··· Input material ···
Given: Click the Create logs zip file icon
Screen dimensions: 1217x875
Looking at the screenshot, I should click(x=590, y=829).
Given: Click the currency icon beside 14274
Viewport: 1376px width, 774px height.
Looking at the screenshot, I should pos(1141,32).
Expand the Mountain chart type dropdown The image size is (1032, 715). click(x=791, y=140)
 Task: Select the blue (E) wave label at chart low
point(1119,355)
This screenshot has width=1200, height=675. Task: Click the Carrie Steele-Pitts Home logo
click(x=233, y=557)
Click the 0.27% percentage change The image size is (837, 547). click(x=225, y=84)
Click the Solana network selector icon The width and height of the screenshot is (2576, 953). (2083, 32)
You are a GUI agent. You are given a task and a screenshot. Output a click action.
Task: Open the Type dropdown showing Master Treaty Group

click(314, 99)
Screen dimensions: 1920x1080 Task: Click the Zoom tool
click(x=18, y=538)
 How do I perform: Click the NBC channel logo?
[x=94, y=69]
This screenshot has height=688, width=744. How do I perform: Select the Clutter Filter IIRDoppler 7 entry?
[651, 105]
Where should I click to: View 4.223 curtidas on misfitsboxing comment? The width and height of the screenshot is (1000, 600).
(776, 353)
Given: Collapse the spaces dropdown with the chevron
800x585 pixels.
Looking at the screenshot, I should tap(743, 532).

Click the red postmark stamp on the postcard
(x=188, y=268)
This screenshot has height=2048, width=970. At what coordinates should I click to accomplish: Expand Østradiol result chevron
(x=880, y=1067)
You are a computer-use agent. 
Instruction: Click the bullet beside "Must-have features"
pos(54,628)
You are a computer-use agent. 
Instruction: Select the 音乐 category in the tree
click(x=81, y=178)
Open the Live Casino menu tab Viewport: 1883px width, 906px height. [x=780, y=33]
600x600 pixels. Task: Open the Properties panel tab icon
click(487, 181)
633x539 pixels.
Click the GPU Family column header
···
__Work task__. Copy every line above exactly.

__Solved exercise__.
Given: Click the Create logs zip file icon
Screen dimensions: 1217x875
Looking at the screenshot, I should click(x=590, y=829).
Given: Click the currency icon beside 14274
Viewport: 1376px width, 774px height.
Looking at the screenshot, I should pos(1141,32).
Expand the Mountain chart type dropdown The image size is (1032, 715). click(x=791, y=140)
 Task: Select the blue (E) wave label at chart low
point(1119,355)
This screenshot has width=1200, height=675. Task: Click the Carrie Steele-Pitts Home logo
click(x=233, y=557)
Click the 0.27% percentage change The image size is (837, 547). click(x=225, y=84)
Click the Solana network selector icon The width and height of the screenshot is (2576, 953). (2083, 32)
You are a GUI agent. You are given a task and a screenshot. Output a click action.
Task: Open the Type dropdown showing Master Treaty Group

click(314, 99)
Screen dimensions: 1920x1080 Task: Click the Zoom tool
click(x=18, y=538)
 How do I perform: Click the NBC channel logo?
[x=94, y=69]
This screenshot has height=688, width=744. How do I perform: Select the Clutter Filter IIRDoppler 7 entry?
[651, 105]
Where should I click to: View 4.223 curtidas on misfitsboxing comment? The width and height of the screenshot is (1000, 600).
(776, 353)
Given: Collapse the spaces dropdown with the chevron
800x585 pixels.
Looking at the screenshot, I should tap(743, 532).

Click the red postmark stamp on the postcard
(x=188, y=268)
This screenshot has height=2048, width=970. At what coordinates should I click to accomplish: Expand Østradiol result chevron
(x=880, y=1067)
You are a computer-use agent. 
Instruction: Click the bullet beside "Must-have features"
pos(54,628)
You are a computer-use agent. 
Instruction: Select the 音乐 category in the tree
click(x=81, y=178)
Open the Live Casino menu tab Viewport: 1883px width, 906px height. [x=780, y=33]
600x600 pixels. Task: Open the Properties panel tab icon
click(487, 181)
633x539 pixels.
Click the GPU Family column header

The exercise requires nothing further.